Does a linear system have one, no, or multiple solutions? For a system of 2 equations with 2 unknowns (i.e., two lines):
- One solution: The lines intersect at exactly one point.
- No solution: The lines are parallel.
- Infinite solutions: The lines coincide.
Methods to solve linear systems:
- Substitution
- Elimination of variables
- Matrix methods
Exercise 7.1 Provide a system of 2 equations with 2 unknowns that has
- one solution
- no solution
- infinite solutions
7.2 Systems of Equations as Matrices
Matrices provide an easy and efficient way to represent linear systems such as \begin{matrix} a_{11}x_1 & + & a_{12}x_2 & + & \cdots & + & a_{1n}x_n & = & b_1\\ a_{21}x_1 & + & a_{22}x_2 & + & \cdots & + & a_{2n}x_n & = & b_2\\ \vdots & & & & \vdots & & & \vdots & \\ a_{m1}x_1 & + & a_{m2}x_2 & + & \cdots & + & a_{mn}x_n & = & b_m \end{matrix}
as {\bf A x = b} where
The m \times n {\bf A} is an array of m n real numbers arranged in m rows by n columns: {\bf A}=\begin{bmatrix} a_{11} & a_{12} & \cdots & a_{1n} \\ a_{21} & a_{22} & \cdots & a_{2n} \\ \vdots & & \ddots & \vdots \\ a_{m1} & a_{m2} & \cdots & a_{mn} \end{bmatrix}
The unknown quantities are represented by the vector {\bf x}=\begin{bmatrix} x_1\\x_2\\\vdots\\x_n \end{bmatrix}.
The right hand side of the linear system is represented by the vector {\bf b}=\begin{bmatrix} b_1\\b_2\\\vdots\\b_m \end{bmatrix}.
Augmented Matrix: When we append \bf b to the coefficient matrix \bf A, we get the augmented matrix \widehat{\bf A}=[\bf A | b] \begin{bmatrix} a_{11} & a_{12} & \cdots & a_{1n} & | & b_1\\ a_{21} & a_{22} & \cdots & a_{2n} & | & b_2\\ \vdots & & \ddots & \vdots & | & \vdots\\ a_{m1} & a_{m2} & \cdots & a_{mn} & | & b_m \end{bmatrix}
Exercise 7.2 Create an augmented matrix that represent the following system of equations:
2x_1 -7x_2 + 9x_3 -4x_4 = 8
41x_2 + 9x_3 -5x_6 = 11
x_1 -15x_2 -11x_5 = 9
7.3 Finding Solutions to Augmented Matrices and Systems of Equations
Row Echelon Form: Our goal is to translate our augmented matrix or system of equations into row echelon form.
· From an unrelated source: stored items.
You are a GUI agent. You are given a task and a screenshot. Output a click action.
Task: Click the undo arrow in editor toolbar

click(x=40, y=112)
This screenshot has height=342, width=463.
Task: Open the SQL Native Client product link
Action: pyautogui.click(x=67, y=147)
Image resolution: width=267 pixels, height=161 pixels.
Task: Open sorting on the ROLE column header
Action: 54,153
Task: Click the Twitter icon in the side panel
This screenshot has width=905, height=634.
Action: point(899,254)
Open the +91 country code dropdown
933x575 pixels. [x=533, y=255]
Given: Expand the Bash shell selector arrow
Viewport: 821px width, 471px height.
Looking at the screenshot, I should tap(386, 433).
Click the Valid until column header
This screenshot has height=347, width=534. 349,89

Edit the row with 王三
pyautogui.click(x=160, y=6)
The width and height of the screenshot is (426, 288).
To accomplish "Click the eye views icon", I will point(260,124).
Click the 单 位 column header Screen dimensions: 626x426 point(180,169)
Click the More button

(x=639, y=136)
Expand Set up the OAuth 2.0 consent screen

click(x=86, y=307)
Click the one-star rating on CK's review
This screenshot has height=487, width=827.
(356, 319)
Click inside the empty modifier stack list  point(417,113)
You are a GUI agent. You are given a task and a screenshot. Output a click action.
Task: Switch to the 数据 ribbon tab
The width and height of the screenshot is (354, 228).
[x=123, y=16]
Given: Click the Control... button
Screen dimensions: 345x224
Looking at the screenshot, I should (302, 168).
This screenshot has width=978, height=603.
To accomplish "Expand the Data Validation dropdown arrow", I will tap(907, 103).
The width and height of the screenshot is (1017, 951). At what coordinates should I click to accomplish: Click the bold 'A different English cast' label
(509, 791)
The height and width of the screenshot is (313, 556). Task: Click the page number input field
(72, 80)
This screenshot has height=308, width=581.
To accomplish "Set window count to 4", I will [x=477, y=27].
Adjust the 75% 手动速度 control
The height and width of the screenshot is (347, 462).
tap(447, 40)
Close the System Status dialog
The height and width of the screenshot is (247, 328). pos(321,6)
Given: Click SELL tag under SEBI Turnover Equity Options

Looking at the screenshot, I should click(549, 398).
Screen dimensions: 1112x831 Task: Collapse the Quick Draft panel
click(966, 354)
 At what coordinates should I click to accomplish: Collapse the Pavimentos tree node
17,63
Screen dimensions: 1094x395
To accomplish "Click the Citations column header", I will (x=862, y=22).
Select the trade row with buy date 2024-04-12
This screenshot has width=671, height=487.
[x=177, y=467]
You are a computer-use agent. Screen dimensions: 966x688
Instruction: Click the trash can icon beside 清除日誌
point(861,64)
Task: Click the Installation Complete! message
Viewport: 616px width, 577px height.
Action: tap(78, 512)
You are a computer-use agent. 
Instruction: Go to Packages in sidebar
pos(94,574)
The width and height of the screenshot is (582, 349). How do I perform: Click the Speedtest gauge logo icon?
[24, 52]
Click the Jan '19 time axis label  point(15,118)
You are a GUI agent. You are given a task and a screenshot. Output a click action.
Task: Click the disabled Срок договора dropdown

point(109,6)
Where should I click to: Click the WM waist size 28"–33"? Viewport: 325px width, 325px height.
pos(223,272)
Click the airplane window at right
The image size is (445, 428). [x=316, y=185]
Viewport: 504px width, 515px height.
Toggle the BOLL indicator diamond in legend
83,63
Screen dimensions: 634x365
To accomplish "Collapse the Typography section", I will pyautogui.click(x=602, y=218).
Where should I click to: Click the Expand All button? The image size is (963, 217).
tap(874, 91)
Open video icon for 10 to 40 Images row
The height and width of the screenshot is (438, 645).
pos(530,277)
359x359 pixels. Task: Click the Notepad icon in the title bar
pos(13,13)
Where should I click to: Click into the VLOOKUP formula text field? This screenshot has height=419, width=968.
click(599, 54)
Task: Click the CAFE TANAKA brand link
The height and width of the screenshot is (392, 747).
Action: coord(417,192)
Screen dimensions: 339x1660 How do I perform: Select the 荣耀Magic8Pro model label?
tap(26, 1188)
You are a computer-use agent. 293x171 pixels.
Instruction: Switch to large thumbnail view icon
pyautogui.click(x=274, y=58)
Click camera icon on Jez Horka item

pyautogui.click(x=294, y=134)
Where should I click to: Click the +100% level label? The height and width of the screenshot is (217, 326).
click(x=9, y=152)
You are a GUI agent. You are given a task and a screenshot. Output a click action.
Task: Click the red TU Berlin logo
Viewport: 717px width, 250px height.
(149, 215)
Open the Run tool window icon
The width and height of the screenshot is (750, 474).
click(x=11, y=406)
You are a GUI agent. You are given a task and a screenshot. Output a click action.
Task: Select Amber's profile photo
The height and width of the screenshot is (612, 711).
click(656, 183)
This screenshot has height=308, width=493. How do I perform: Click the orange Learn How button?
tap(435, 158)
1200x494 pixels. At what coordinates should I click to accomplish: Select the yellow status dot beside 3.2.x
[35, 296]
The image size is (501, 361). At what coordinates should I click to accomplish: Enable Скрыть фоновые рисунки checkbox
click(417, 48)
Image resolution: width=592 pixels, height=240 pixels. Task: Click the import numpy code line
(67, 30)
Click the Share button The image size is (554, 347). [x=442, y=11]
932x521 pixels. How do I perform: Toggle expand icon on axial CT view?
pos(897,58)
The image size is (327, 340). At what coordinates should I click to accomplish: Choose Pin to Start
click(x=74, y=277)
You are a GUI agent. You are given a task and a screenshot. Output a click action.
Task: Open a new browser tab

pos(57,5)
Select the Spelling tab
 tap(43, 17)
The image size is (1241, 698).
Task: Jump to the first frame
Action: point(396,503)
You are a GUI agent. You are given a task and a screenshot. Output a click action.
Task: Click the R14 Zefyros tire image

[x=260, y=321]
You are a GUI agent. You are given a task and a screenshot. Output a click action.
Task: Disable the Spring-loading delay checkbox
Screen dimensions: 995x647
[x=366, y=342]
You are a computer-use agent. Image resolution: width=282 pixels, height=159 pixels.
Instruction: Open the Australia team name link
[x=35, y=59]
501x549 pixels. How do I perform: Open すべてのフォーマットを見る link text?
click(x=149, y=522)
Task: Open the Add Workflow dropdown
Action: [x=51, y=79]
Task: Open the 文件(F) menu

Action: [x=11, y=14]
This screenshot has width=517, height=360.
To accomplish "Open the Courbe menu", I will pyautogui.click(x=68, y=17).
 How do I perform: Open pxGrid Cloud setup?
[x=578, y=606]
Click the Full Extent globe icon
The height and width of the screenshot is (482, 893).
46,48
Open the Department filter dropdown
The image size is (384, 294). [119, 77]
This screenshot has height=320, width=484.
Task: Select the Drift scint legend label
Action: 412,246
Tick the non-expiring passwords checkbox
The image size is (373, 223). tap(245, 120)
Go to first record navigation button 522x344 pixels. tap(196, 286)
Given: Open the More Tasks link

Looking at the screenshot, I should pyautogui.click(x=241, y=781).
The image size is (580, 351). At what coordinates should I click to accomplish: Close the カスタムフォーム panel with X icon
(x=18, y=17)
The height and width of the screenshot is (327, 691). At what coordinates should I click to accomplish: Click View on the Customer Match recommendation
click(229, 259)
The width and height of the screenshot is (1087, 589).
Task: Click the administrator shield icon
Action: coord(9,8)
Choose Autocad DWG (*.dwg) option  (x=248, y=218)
This will provide us with the values of the vector x which solve the system. We use the row operations to change coefficients in the lower triangle of the augmented matrix to 0. An augmented matrix of the form \begin{bmatrix} \fbox{$a'_{11}$}& a'_{12} & a'_{13}& \cdots & a'_{1n} & | & b'_1\\ 0 & \fbox{$a'_{22}$} & a'_{23}& \cdots & a'_{2n} & | & b'_2\\ 0 & 0 & \fbox{$a'_{33}$}& \cdots & a'_{3n} & | & b'_3\\ 0 & 0 &0 & \ddots & \vdots & | & \vdots \\ 0 & 0 &0 &0 & \fbox{$a'_{mn}$} & | & b'_m \end{bmatrix}
is said to be in row echelon form — each row has more leading zeros than the row preceding it.
Reduced Row Echelon Form: We can go one step further and put the matrix into reduced row echelon form. Reduced row echelon form makes the value of x which solves the system very obvious. For a system of m equations in m unknowns, with no all-zero rows, the reduced row echelon form would be
\begin{bmatrix} \fbox{$1$} & 0 & 0 & 0 & 0 & | & b^*_1\\ 0 & \fbox{$1$} & 0 & 0 & 0 & | & b^*_2\\ 0 & 0 & \fbox{$1$} & 0 & 0 & | & b^*_3\\ 0 & 0 & 0 &\ddots & 0 & | &\vdots\\ 0 & 0 & 0 & 0 & \fbox{$1$} & | & b^*_m \end{bmatrix}
Gaussian and Gauss-Jordan elimination: We can conduct elementary row operations to get our augmented matrix into row echelon or reduced row echelon form. The methods of transforming a matrix or system into row echelon and reduced row echelon form are referred to as Gaussian elimination and Gauss-Jordan elimination, respectively.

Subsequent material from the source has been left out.